I think this court case's ruling puts the FightHST court challenge of the legality of the HST in jeopardy. This assumes that our justice system is not tainted. That, unfortunately, could be a big leap of faith. I hope I'm wrong, but logic and the law are not always on friendly terms.

One thing that this case brings forth to me is the legallity of bureaucracies such as Translink being able to impose taxes of any kind. The Translink Board brings forth an option or two to the Council of mayors for approval or rejection. There is no input by this council only acceptance or rejection. The Translink Board, not elected, determines the agenda they wish to bring forth. The mayors can only approve or deny. Is this considered taxation by representation? I think not.

Cam

Grant G said...

Sorry Cam...You`re wrong on that one....

As an avid watcher of the BC Legislature....

Gordon Campbell and the BC Liberals gave Translink taxing authority in a vote in the Legislature several years ago...

I forget the name of the bill but...

It gave Translink the ability to add tax to fuel, parking, bus fares, it also gave Translink the authority to buy land, speculate, it also gave Translink several bridges it has to maintain...

Theorectically Campbell gave Translink the responsibilty of the ministry of transportation...

And....

Because of that we have tolled bridges, a 35% tax rate on parking.

The NDP voted against that bill, there was a big rally at BC Place opposing giving Translink taxing authority...

Unfortunate that the MSM ignored the issue....

And....It`s all part of Gordon Campbell`s bogus claims, he calls himself the tax cutter, he lowers income tax to the middle class by $50 dollars a year meanwhile Translink/BCHydro/Teresan/ zap everyone for $1000 dollars a year..

Think outside of the box folks, WE HAVE SEEN THIS PLAY BEFORE

Cheers

Grant G said...

Cam....I looked it up...It was bill 43...

You can read this article and it will confirm what I said.

http://www.straight.com/article-118456/critics-line-up-against-neo-translink-bill-43

Leah said...

Grant, helluva catch. ^5! (high five)

Anonymous said...

I believe the justice system in BC is as corrupt as the Government don't be suprised if the judge finds for the BC Liberals he's probably all ready paid off.

Crankypants said...

I tried to find Bill 43 on the government's website without much success. I did find the ammendments that reshaped Translink, but got bored reading references to sections of what I assume was the original bill that created the original Translink and not having the original bill to refer to.

That being said, my take on the supposed new and improved Translink is that Translink makes up the budget and chooses how to fund this budget, but the Mayor's council has the final say as to whether the funding formula will be accepted or rejected.

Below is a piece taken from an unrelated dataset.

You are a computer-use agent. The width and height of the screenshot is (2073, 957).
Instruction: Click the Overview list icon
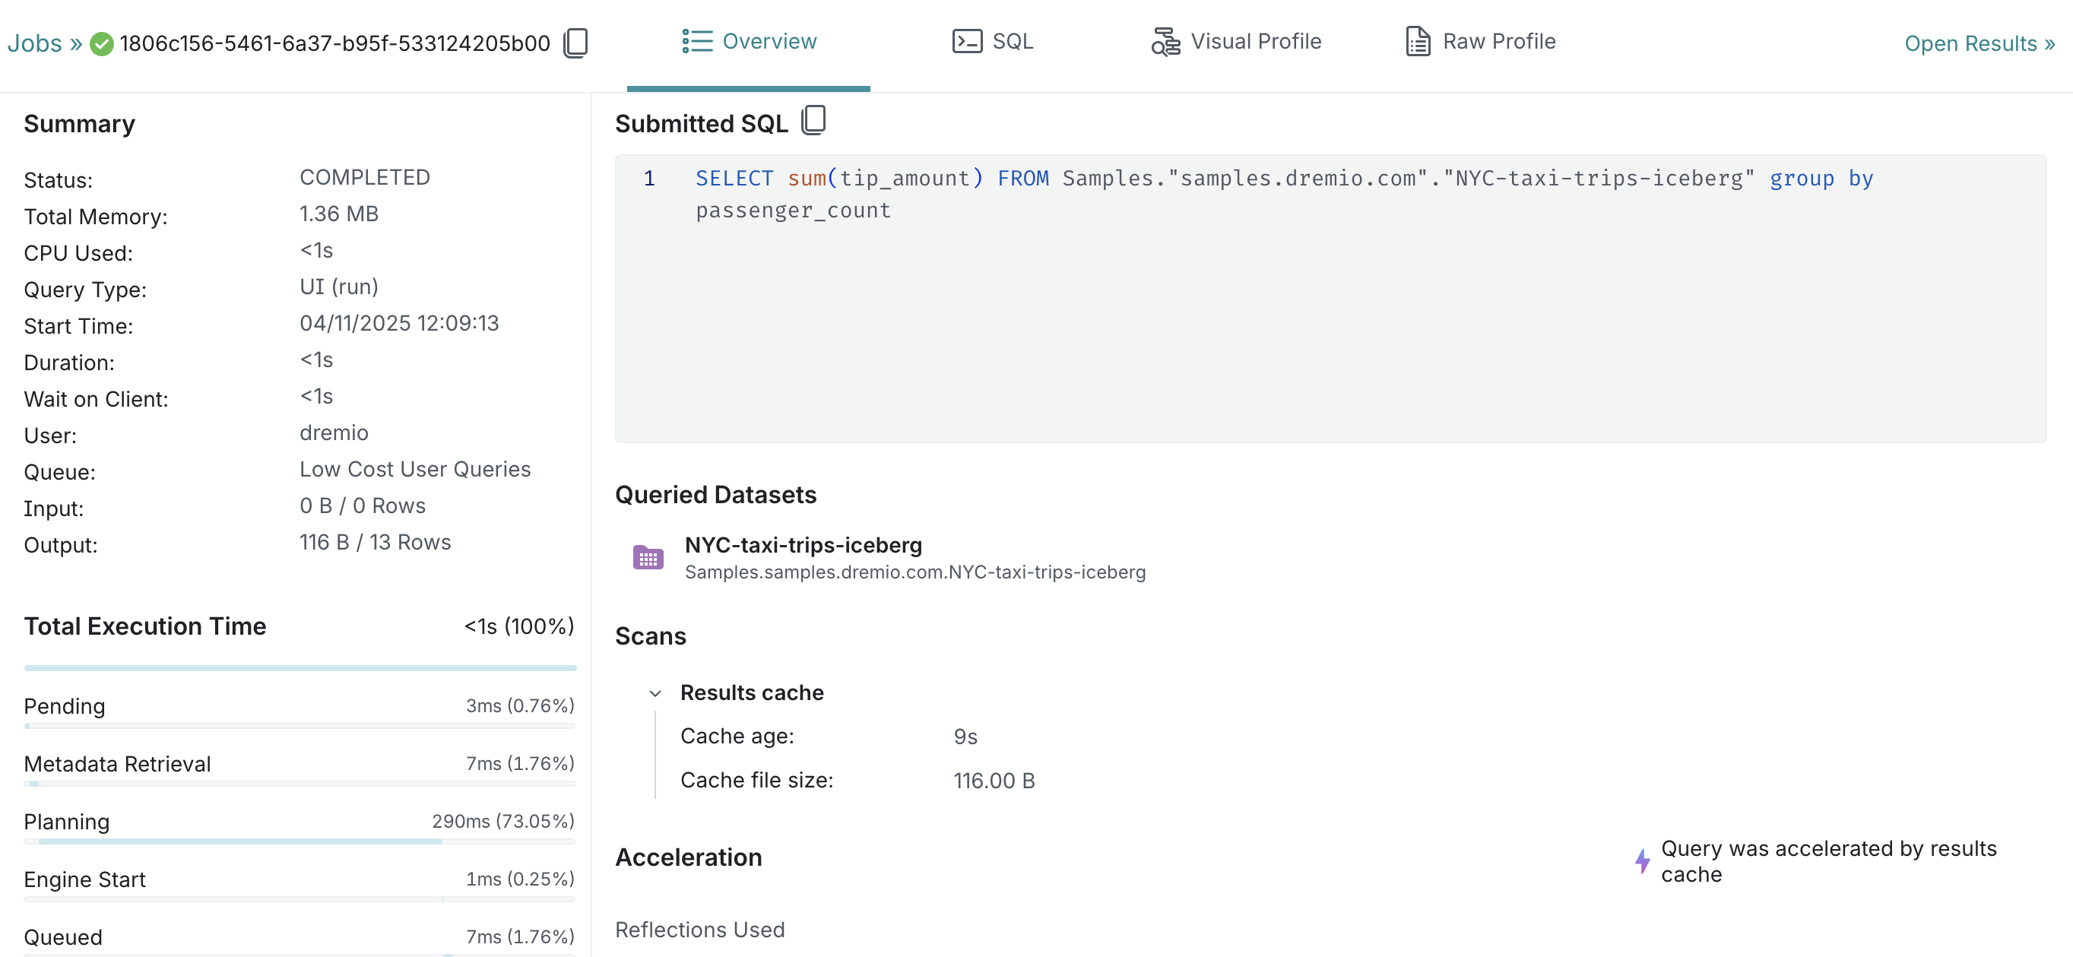click(x=697, y=41)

I guess as long as the mayor's council approves one of the taxing options put forward by the Translink board then it can be considered that the mayor's council levied the taxes, and because they are elected, then we have taxation by representation.

It could prove interesting if the mayor's council at some point in time denies Translink's request for tax increases. Would the government of the day stand by and accept this, or would they revert to the let's have another vote, and another, until Translink gets what they want in the same fashion they used in order to get the RAV Line approved?

Cam

Anonymous said...

The Constitution, is not followed, nor, obeyed. Our Civil rights and Liberties, have been taken away from us. I see no, Democracy and Freedom. We live in a dictatorship, and, have a tyrant of whom, we despise, and despise everything he stands for. Anyone opposing Campbell, finds themselves out of a job. As far as I am concerned, this entire country, is rudderless and rampant with corruption. It is Campbell and his, thieving, corruption, deceit and lies, that is killing this province. Campbell, controls the Judicial system, by threat of job losses. I will be amazed, if the courts rule in favor of the Anti-HST.